Pada dasarnya patofisiologi dari sinusitis dipengaruhi oleh 3 faktor yaitu
obstruksi drainase sinus (sinus ostium), kerusakan pada silia, serta kuantitas dan
kualitas mukosa. Sebagian besar episode sinusitis disebabkan oleh infeksi virus.
Virus tersebut sebagian besar menginfeksi saluran pernapasan atas seperti
Rhinovirus, Influenza A dan B, Parainfluenza, Respiratory syncytial virus,
Adenovirus dan Enterovirus. Sekitar 90 % pasien yang mengalami ISPA
memberikan bukti gambaran radiologis yang melibatkan sinus paranasal.
Infeksi virus akan menyebabkan terjadinya edema pada dinding hidung
dan sinus sehingga menyebabkan terjadinya penyempitan atau obstruksi pada
ostium sinus, dan berpengaruh pada mekanisme drainase dalam sinus. Selain itu
inflamasi, polip, tumor, trauma, juga menyebabkan menurunya patensi ostium
sinus. Virus yang menginfeksi tersebut dapat memproduksi enzim dan
neuraminidase yang mengendurkan mukosa sinus dan mempercepat difusi virus
pada lapisan mukosilia. Hal ini menyebabkan silia menjadi kurang aktif dan sekret
yang diproduksi sinus menjadi lebih kental, yang merupakan media yang sangat
baik untuk berkembangnya bakteri patogen.

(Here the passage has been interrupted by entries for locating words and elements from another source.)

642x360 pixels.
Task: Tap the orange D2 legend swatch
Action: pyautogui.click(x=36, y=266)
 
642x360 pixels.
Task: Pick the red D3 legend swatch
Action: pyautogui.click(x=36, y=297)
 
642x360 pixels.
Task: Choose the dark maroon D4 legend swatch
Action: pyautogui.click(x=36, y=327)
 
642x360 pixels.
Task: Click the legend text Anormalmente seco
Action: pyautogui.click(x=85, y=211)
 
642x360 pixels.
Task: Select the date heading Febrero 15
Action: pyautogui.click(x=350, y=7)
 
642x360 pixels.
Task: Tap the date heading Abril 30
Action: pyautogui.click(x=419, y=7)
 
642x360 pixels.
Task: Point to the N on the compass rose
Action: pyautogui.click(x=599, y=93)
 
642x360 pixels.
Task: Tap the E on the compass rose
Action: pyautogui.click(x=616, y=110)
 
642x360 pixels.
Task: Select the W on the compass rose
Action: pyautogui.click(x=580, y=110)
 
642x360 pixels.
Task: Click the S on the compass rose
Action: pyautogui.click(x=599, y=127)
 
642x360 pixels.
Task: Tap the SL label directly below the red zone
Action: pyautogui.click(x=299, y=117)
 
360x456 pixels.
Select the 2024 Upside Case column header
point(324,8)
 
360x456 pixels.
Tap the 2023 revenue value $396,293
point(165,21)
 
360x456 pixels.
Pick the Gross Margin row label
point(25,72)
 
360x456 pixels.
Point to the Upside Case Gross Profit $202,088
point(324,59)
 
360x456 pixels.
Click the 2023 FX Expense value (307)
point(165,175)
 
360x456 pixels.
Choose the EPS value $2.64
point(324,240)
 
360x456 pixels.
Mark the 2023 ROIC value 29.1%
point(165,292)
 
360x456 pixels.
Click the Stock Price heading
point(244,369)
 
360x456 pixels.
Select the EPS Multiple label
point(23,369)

Silia yang kurang aktif fungsinya tersebut terganggu oleh terjadinya
akumulasi cairan pada sinus. Terganggunya fungsi silia tersebut dapat dipengaruhi
oleh beberapa faktor seperti kehilangan lapisan epitel bersilia, udara dingin, aliran
udara yang cepat, virus, bakteri, mediator inflamasi, kontak antara dua permukaan
mukosa, parut, atau primary cilliary dyskinesia (Sindrom Kartagener).
Adanya bakteri dan lapisan mukosilia yang abnormal meningkatkan
kemungkinan terjadinya reinfeksi atau reinokulasi dari virus. Konsumsi oksigen
oleh bakteri akan menyebabkan keadaan hipoksia di dalam sinus dan akan
memberikan media yang menguntungkan untuk berkembangnya bakteri anaerob.
Penurunan jumlah oksigen juga akan mempengaruhi pergerakan silia dan aktivitas
leukosit. Sinusitis kronis dapat disebabkan oleh fungsi lapisan mukosilia yang tidak
adekuat, obstruksi sehingga drainase sekret terganggu, dan terdapatnya beberapa
bakteri patogen.
19
Antrum maksila mempunyai hubungan yang sangat dekat dengan akar gigi
pre molar dan molar atas. Hubungan ini dapat menimbulkan problem klinis seperti
infeksi yang berasal dari gigi dan fistula oroantral dapat naik ke atas dan
menimbulkan infeksi sinus. Sinusitis maksila diawali dengan sumbatan ostium
sinus akibat proses inflamasi pada mukosa rongga hidung. Proses inflamasi ini akan
menyebabkan gangguan drainase sinus.
Keterlibatan antrum unilateral seringkali merupakan indikasi dari
keterlibatan gigi sebagai penyebab. Bila hal ini terjadi maka organisme yang
bertanggung jawab kemungkinan adalah jenis gram negatif yang merupakan
organisme yang lebih banyak didapatkan pada infeksi gigi daripada bakteri gram
positif yang merupakan bakteri khas pada sinus. Penyakit gigi seperti abses apikal,
atau periodontal dapat menimbulkan gambaran histologi yang didominasi oleh
bakteri gram negatif, karenanya menimbulkan bau busuk.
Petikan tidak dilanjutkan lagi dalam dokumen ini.